In mathematics, a partial differential equation (PDE) is a differential equation that contains unknown multivariable functions and their partial derivatives. PDEs are used to formulate problems involving functions of several variables, and are either solved by computers, or used to create a computer model. A special case is ordinary differential equations (ODEs), which deal with functions of a single variable and their derivatives.

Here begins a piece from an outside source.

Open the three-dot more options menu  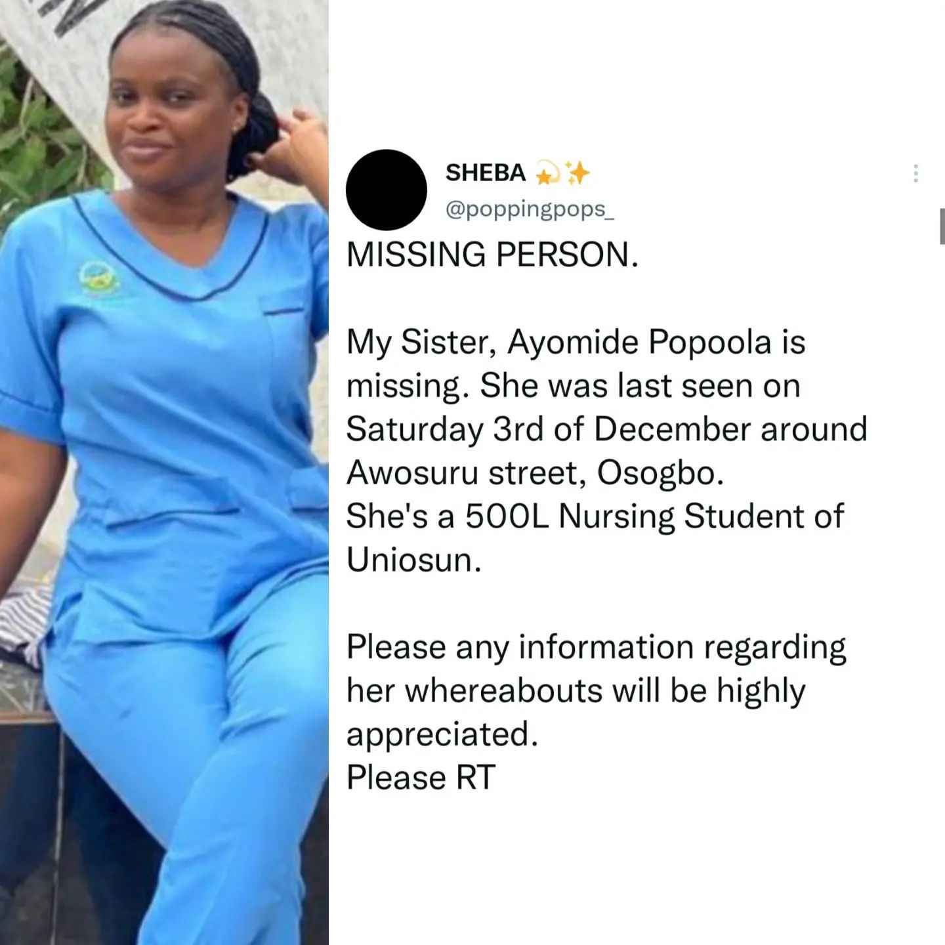click(915, 173)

PDEs can be used to describe a wide variety of phenomena such as sound, heat, diffusion, electrostatics, electrodynamics, fluid dynamics, elasticity, gravitation and quantum mechanics. These seemingly distinct physical phenomena can be formalised similarly in terms of PDEs. Just as ordinary differential equations often model one-dimensional dynamical systems, partial differential equations often model multidimensional systems.
Fractional differential equations can describe the dynamics of several complex and nonlocal systems with memory. They arise in many scientific and engineering areas such as physics, chemistry, biology, biophysics, economics, control theory, signal and image processing, etc. Particularly, nonlinear systems describing different phenomena can be modeled with fractional derivatives. Chaotic behavior has also been reported in some fractional models. There exist theoretical results related to existence and uniqueness of solutions to initial and boundary value problems with fractional differential equations.

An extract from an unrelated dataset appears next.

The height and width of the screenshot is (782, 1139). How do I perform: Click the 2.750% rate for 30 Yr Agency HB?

By default, the Caputo definition of fractional calculus is used by dsolve(). If you want to use the Riemann defintion, use the Laplace transform solver lasolve().
lasolve(y(-0.5,x)=1) give nonzero.
dsolve(y(-0.5,x)=1) give zero.
there are 4 way to input derivative of y: y', y(1,x), ds(y,x), d(y(x))

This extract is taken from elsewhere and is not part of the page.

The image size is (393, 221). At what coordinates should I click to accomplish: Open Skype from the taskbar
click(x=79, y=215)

there are 3 way to input second order derivative of y: y(2,x), ds(y,x,2), d(y(x),x,2)
there are 3 way to input the 0.5 order derivativeof y: y(0.5,x), ds(y,x,0.5), d(y(x),x,0.5)
there are 5 way to input the 0.5 order integral of y: integral(y,x,0.5), ints(y,x,0.5), y(-0.5,x), ds(y,x,-0.5), d(y(x),x,-0.5)
Input y(1,x) - 2y = 0 as first order differential equation
`dy/dx - 2y=0`
A second order differential time equation, e.g. a wave equation.
Input ds(y,t,2) = ds(y,x,2)-ds(y,x)-cos(x)-exp(t)-sin(x) as second order partial differential time t in the left hand side of the equation,
Integral equation can be converted to differential equation by differentiating both sides, but not every integral equation can.
Property of a fractional differential equation is the same as a differential equation.
Solution of linear fractional differential equation = general solution + parcular solution = gsolution()+psolution(),
similar to linear differential equation. So method to solve fractional differential equation is similar to differential equation.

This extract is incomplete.